Pra muitos, a confiança ficou mais difícil de construir e mais fácil de perder.

A GoMining não mudou de curso a cada ciclo nem fez rebranding pra seguir a tendência. Continuou construindo sobre a mesma base enquanto outros desapareciam.

Cinco anos em cripto não é só tempo que passou. É continuidade num ambiente onde a maioria das coisas não dura.

Além da Mineração, um Universo em Evolução

O que começou com a mineração não ficou por aí. O painel acendeu. Ganhar Bitcoin foi o ponto de partida. O que veio depois foi tudo que foi construído ao redor disso, expandindo o que o Bitcoin podia realmente fazer.

Uma carteira. A Academy. Novas formas de ganhar, gerenciar e usar seu Bitcoin sem sair do ambiente.

Ao mesmo tempo, mais pessoas entraram no ecossistema — não como usuários isolados, mas como participantes do mesmo sistema.

Uma moeda virou um universo de produtos — não ferramentas desconectadas, mas um ambiente conectado onde o Bitcoin não fica parado, mas continua trabalhando.

Construído sobre Infraestrutura Real

Por trás desse universo existe uma infraestrutura real. O poder de mineração conectado aos mineradores digitais funciona nos EUA e ao redor do mundo, sustentando a produção contínua de Bitcoin.

Hoje, essa infraestrutura suporta:

  • 14M+ TH de poder de mineração
  • 5M+ usuários
  • 5.342+ BTC minerados e pagos aos participantes

É nisso que o sistema é construído.

Além do Horizonte

Das minas à Lua. O que começou na camada mais ingrata do Bitcoin cresceu e virou um sistema onde ele pode ser ganho, usado e colocado pra trabalhar em um só lugar.

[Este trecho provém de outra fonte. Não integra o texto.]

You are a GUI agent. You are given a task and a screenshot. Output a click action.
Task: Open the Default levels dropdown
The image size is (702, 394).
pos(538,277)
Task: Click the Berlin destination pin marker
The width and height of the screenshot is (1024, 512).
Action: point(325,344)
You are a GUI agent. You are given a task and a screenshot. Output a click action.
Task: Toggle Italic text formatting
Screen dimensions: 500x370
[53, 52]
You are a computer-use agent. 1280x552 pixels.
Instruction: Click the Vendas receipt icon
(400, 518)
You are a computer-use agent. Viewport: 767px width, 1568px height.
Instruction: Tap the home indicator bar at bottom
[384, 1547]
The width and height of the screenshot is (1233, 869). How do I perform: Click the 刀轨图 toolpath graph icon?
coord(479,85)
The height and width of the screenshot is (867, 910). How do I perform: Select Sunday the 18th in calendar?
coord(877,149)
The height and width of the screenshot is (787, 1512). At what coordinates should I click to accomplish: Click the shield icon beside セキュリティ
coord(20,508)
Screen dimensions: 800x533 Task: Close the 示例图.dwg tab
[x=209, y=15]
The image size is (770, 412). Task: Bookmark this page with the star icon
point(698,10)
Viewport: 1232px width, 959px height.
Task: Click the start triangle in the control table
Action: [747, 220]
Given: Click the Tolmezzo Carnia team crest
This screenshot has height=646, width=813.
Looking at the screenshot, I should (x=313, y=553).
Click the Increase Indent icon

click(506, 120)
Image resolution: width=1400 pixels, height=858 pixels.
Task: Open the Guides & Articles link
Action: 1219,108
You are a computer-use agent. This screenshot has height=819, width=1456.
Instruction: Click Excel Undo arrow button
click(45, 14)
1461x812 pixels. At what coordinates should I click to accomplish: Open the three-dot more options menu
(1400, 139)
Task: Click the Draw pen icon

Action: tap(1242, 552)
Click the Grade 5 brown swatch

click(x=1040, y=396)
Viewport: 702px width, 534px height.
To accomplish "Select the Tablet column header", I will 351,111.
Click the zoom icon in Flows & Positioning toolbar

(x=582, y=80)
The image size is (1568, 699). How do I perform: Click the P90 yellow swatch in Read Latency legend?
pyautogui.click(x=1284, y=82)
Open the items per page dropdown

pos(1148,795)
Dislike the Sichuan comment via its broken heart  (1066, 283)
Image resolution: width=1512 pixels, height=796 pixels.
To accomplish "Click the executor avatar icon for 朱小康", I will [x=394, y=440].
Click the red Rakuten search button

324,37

Mas a Lua nunca foi o destino final. É o marco que prova que o sistema funciona.

O que vem a seguir continua sendo construído sobre essa mesma base, expandindo como o Bitcoin pode ser usado através de novos produtos e experiências. Também se estende a como o ecossistema se conecta com as pessoas dentro dele — do sorteio de aniversário, onde a atividade continua contando para recompensas, ao X Space ao vivo em 28 de abril às 16:00 UTC, onde o CEO Mark Zalan vai compartilhar mais sobre o que vem por aí.

Cinco anos depois, ainda com a energia do primeiro dia. Começamos nas minas. Não vamos parar na Lua.